It is so interesting...people will boast about their identity (Im 25% this, 12.5% that, but they may know absolutely nothing about their country).  One of my roommates used to boast that he was 25% Filipino, and so I asked him a simple fact...what language is spoken there?  He had no clue (it was a trick question...Filipino isnt really the name of the language...Tagalog is).  I have friends that are full blooded Italian for several generations, and a lot of their customs are typical of the Italian American New Yorker Im used to, but the language is all English.


----------



## Layzie

I have observed this as well. Everyone I talk to claims to come from Germany or Ireland or whatever, even though it was most likely their great great grandparents! I myself look ethnic, so I identify myself as American, and say that my parents are from El Salvador to emphasize that I'm not an immigrant.


----------



## KittyCatty

> Now, finally, I think that since Americans try to separate themselves by saying "I'm whatever," and/or sound cooler by doing so, I guess it's just not as cool to say "I'm English/British." I guess this is because we both speak (more or less) the same language, we look the same, everyone is familiar with the British accent, etc., so there's less to distinguish that person from others, rather than if he should say "I'm Scottish" (because the Scottish [as well is Irish] accent is cool and rather uncommon and thus awesome to be associated with, and the Scottish lifestyle is much more foreign to Americans than the British lifestyle)....sorry Brits...just my observation though.


I'm sorry, when you say British do you mean English? You can't distinguish Scotland from Britain; Scotland is _part_ of Britain. The same goes for British as opposed to Scottish accent. And we all speak the same language! So when you apologise to Brits you apologise to all of us!


----------



## brian

KittyCatty said:
			
		

> I'm sorry, when you say British do you mean English? You can't distinguish Scotland from Britain; Scotland is _part_ of Britain. The same goes for British as opposed to Scottish accent. And we all speak the same language! So when you apologise to Brits you apologise to all of us!



I'm sorry...by British I did mean English.  Most Americans, and unfortunately I make the same mistake, say British to mean English.  If an American were speaking about someone from from Scotland or Wales, I highly doubt they would use the term "British," as that would imply, to us ignorant Americans, "English."  Instead, they would probably say "Scottish" or "Welsh."

So for the same reason, when I said "Brits," I meant "Englanders"...or whatever the equivalent word is.  Is there a more correct one?

As for the language thing, my point was that even though the English spoken in Scotland, England, and the US is the same language, they all sound different.  And Americans are already well-acquainted with the "English" (_not_ "British" ) accent, through movies and what not.  So there's more of a novelty, I suppose, with the Scottish accent.  So my argument was that people of Scottish and English descent would _probably_ more readily identify themselves as Scottish, because of this language thing as well as the cultural aspect.  But I realize now that it would just be best for them to say "I'm British-American."

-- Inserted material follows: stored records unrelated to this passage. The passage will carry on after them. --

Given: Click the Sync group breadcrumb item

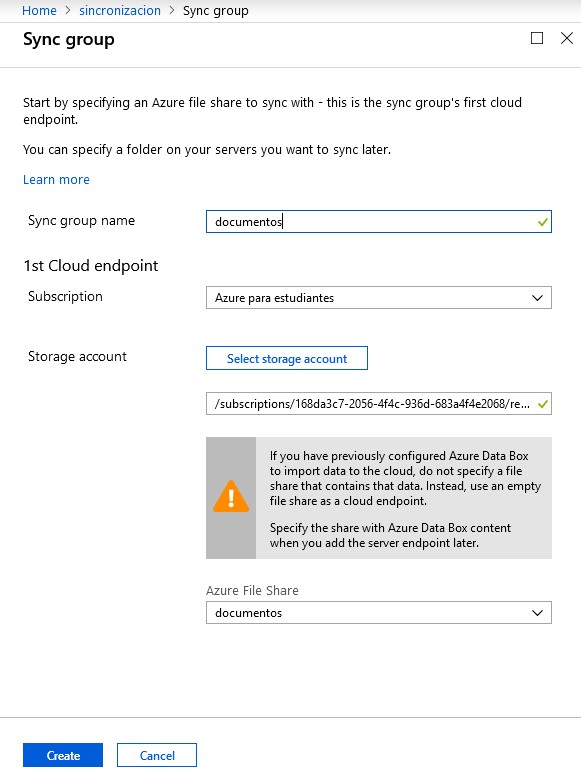Looking at the screenshot, I should point(216,10).
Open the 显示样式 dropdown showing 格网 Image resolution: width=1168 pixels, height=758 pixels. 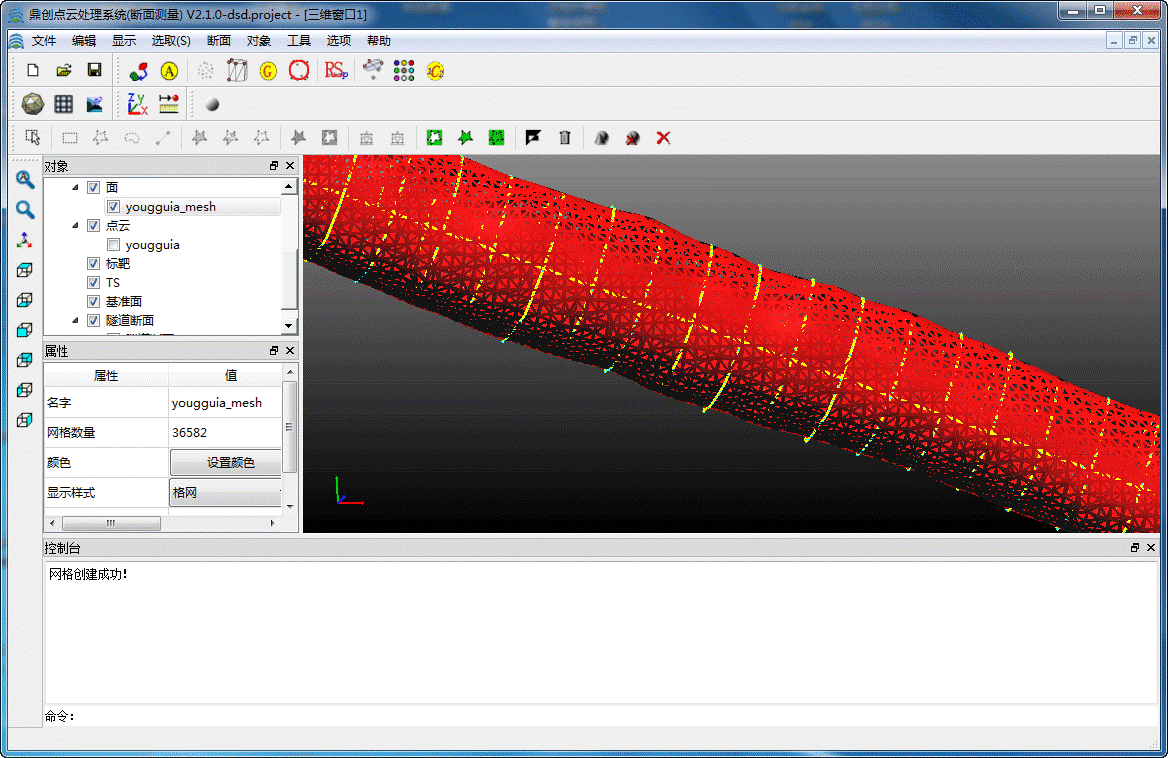coord(225,493)
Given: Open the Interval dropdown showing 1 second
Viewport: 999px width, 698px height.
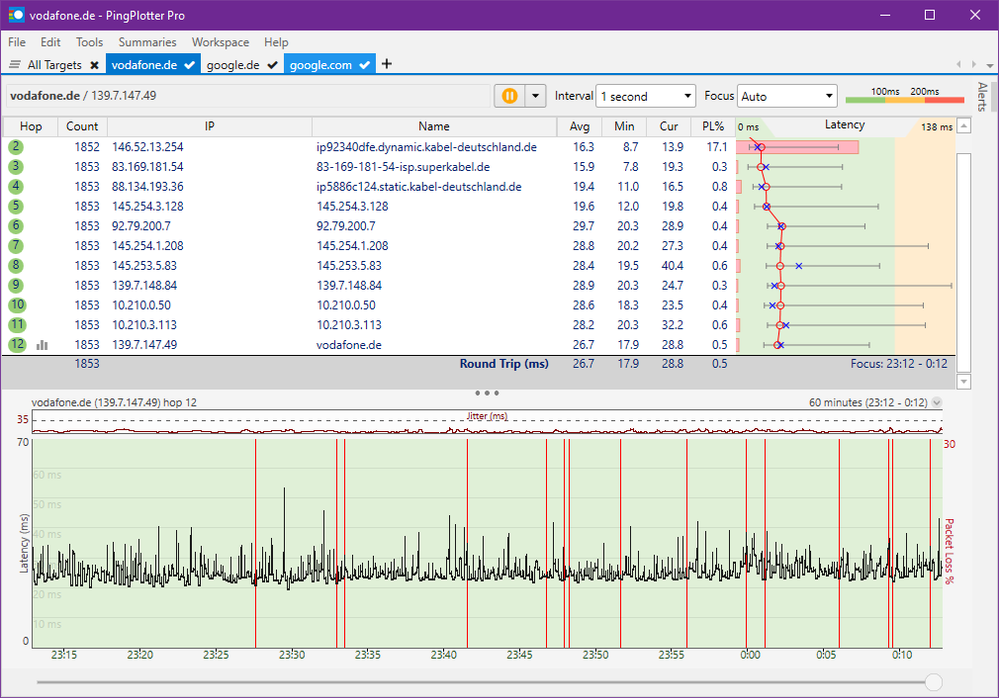Looking at the screenshot, I should (645, 96).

I apologize for the mistake.


Brian


----------



## maxiogee

tonyray said:
			
		

> No  , here in Ireland we *are* Irish!
> 
> 
> 
> 
> Good for you.
> I wish it were that easy for us *Americans*.
> The only thing that many of us know is that <snip>
Click to expand...


…that last word should be enough.



> our ancestors came across an ocean and stepped off a boat and then settled somewhere. Sometimes, we have to guess by our last names in deciding where we fit in ethnically....my surname is "Barrett" but I don't even know if that's Irish, English or Welsh!


If your family no longer know where your ancestors came from then you've been in America long enough to be American, without any adjectival prefix.




> And like Brian says, there is a need to differentiate oneself from other Americans…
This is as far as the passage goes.